DormBooks program grows in popularity
Laura McCrystal | Thursday, September 3, 2009
Notre Dame students have an increasing number of options when it comes to buying textbooks due to the growth of DormBooks, the textbook company founded by Notre Dame graduates, and student government’s launching of a ISBN database of required class materials.
Karol Grzesiak and Andrew Matasic, 2009 Notre Dame graduates, founded DormBooks three years ago in an effort to provide a cheaper alternative to the Hammes Notre Dame Bookstore.
“We began the business just by the simple idea of cutting out the middleman,” Grzesiak said.
While the Hammes Notre Dame Bookstore stocks all required books and is located on campus, its prices are often higher than those of other companies such as DormBooks.
The business endeavor began as a hobby, Grzesiak said, but it grew quickly. Originally, DormBooks only sold textbooks required for business concentrations, but it expanded last fall to offer books to students in all majors.
After the founders graduated last May, Matasic took a job with J.P. Morgan, but Grzesiak turned DormBooks into a full-time job. He is currently living in East Lansing, Mich., to oversee the expansion of DormBooks to Michigan State University as well as three smaller colleges in Michigan.
DormBooks offers lower prices than other companies by putting the textbook purchasing process into the hands of students, Grzesiak said.
Sophomore Kelsey Falter and junior Richard Dougherty are the current campus managers in control of daily operations of DormBooks at Notre Dame.
Nearly 500 Notre Dame students purchased books from DormBooks this fall, and the number of customers has increased every semester, Grzesiak said. Dormbooks also employs 40 to 50 Notre Dame students during peak business times, and Grzesiak plans to hire as many as five students each year as campus managers.
DormBooks keeps prices low by renting short-term storage units, as it is not cost-effective to keep an entire bookstore in operation when peak times for textbook sales come in short bursts, Grzesiak said.

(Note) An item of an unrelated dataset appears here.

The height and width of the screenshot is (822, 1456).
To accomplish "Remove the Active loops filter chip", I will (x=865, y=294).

“I’m in this for the long haul,” Grzesiak said. “There are almost 4,000 colleges in the United States. I don’t think DormBooks will ever be at every one of them, but we want to be at as many as possible.”
Junior Liz Casazza said she purchased five books from DormBooks this semester and saved $136 compared to what she would have spent at the Hammes Notre Dame Bookstore. She said DormBooks was also the most convenient option because her books were delivered to her dorm.

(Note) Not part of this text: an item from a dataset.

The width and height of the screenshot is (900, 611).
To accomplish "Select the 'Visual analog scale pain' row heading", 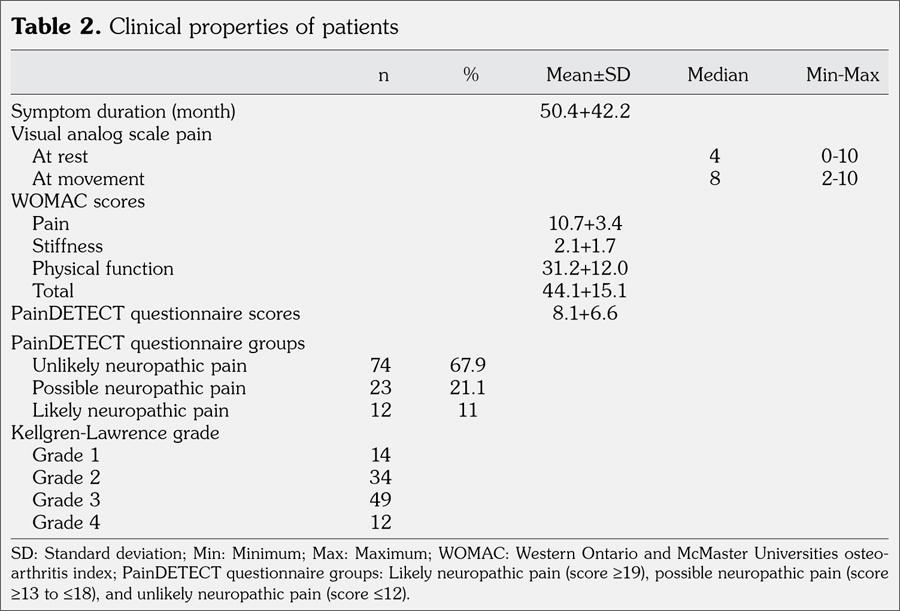I will coord(111,134).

DormBooks contributed to student government’s initiative for an ISBN database of textbooks this year.
Student body Vice President Cynthia Weber said the idea for the database began last semester when she and student body President Grant Schmidt created their campaign platform.
“Every year it’s a reoccurring issue that textbooks are so expensive,” she said. “Really the only definitive identification of the book is the ISBN number.”
Grzesiak agreed to provide student government with the ISBN database he developed for DormBooks, and Weber contacted professors to obtain the missing numbers.
“I think our database is probably 95 percent [complete],” Weber said. “We’re really excited about the student response.”
Student government announced in an Aug. 22 e-mail to students that the database was available on the student government Web site.
“It was such a big project that it would have been nice if we could have released it earlier,” Weber said, “but I know that it benefited some students.”
Weber said that although the Hammes Notre Dame Bookstore offers “reliability and convenience” to students, the ISBN database will allow students to easily find textbooks on other Web sites.
Junior John Anders said he has purchased most of his textbooks from the Web site half.com since his freshman year.
“On half.com you can search ISBN numbers, and it makes it faster,” he said.
Although both Anders and Casazza used vendors other than the Hammes Notre Dame Bookstore to purchase books, they turned to the bookstore for some of their books because they could not find all of their books elsewhere.
Grzesiak hopes to continue to expand DormBooks to compete with the Bookstore, and student government plans to update the ISBN database each semester to help students purchase their books.